What you should do: Every record below should be repeated exactly. Omit the pictures.

(Extracted entries)

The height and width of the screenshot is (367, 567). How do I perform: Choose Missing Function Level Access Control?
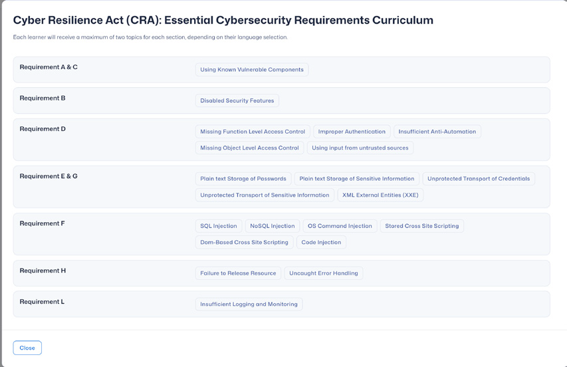[253, 132]
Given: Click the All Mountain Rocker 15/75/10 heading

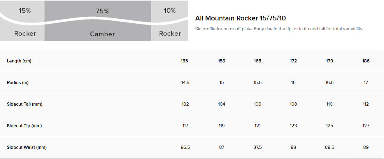Looking at the screenshot, I should (241, 18).
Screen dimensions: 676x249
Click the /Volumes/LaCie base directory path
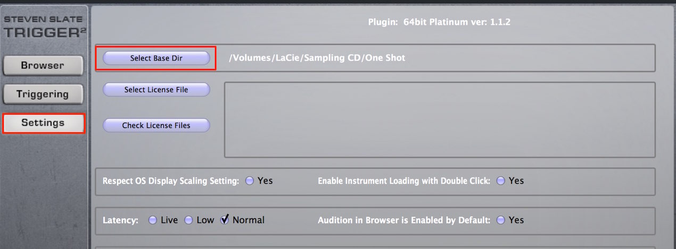click(x=317, y=58)
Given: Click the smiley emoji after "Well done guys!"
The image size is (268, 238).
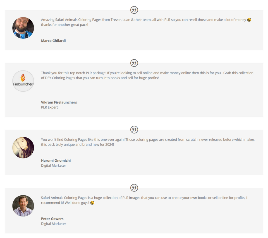Looking at the screenshot, I should (x=92, y=203).
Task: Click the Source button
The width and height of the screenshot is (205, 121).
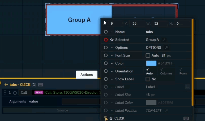Action: [62, 110]
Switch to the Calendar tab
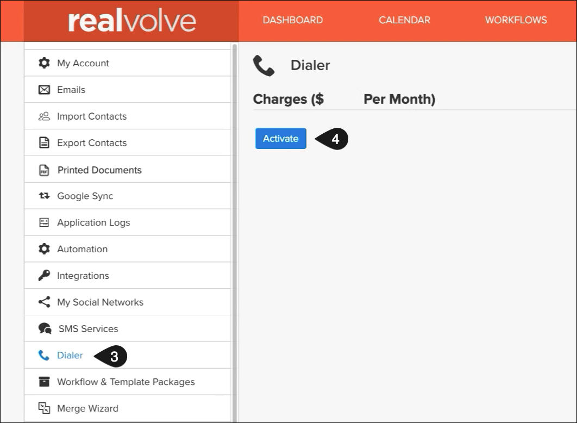The image size is (577, 423). click(404, 20)
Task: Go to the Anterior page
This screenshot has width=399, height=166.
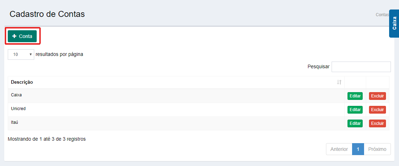Action: 339,149
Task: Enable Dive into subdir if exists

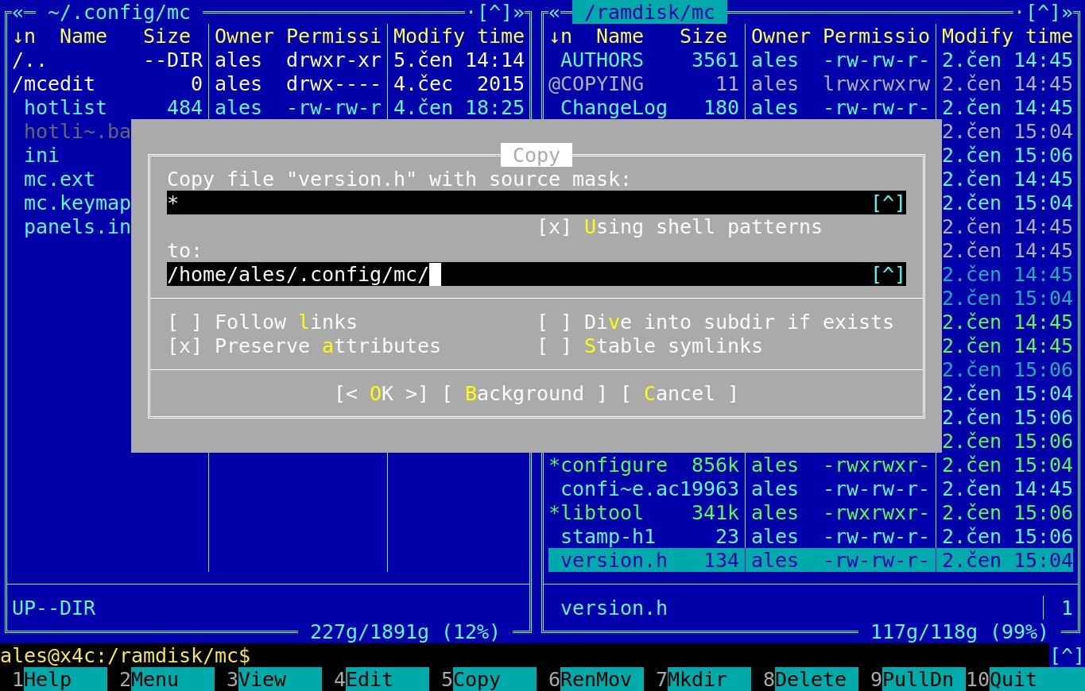Action: 554,322
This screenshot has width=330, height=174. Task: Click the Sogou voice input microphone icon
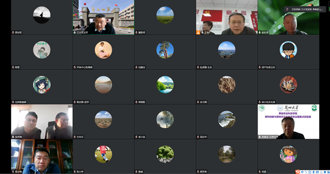pyautogui.click(x=314, y=172)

(End Extracted entries)

Answer to this problem:
The height and width of the screenshot is (367, 567). How do I perform: Choose Missing Function Level Access Control?
[253, 132]
Given: Click the All Mountain Rocker 15/75/10 heading

Looking at the screenshot, I should (241, 18).
Screen dimensions: 676x249
Click the /Volumes/LaCie base directory path
click(x=317, y=58)
Given: Click the smiley emoji after "Well done guys!"
The image size is (268, 238).
Looking at the screenshot, I should (x=92, y=203).
Task: Click the Source button
The width and height of the screenshot is (205, 121).
Action: [62, 110]
Switch to the Calendar tab
The image size is (577, 423). click(404, 20)
Task: Go to the Anterior page
This screenshot has width=399, height=166.
Action: 339,149
Task: Enable Dive into subdir if exists

Action: 554,322
This screenshot has width=330, height=174. Task: Click the Sogou voice input microphone icon
pyautogui.click(x=314, y=172)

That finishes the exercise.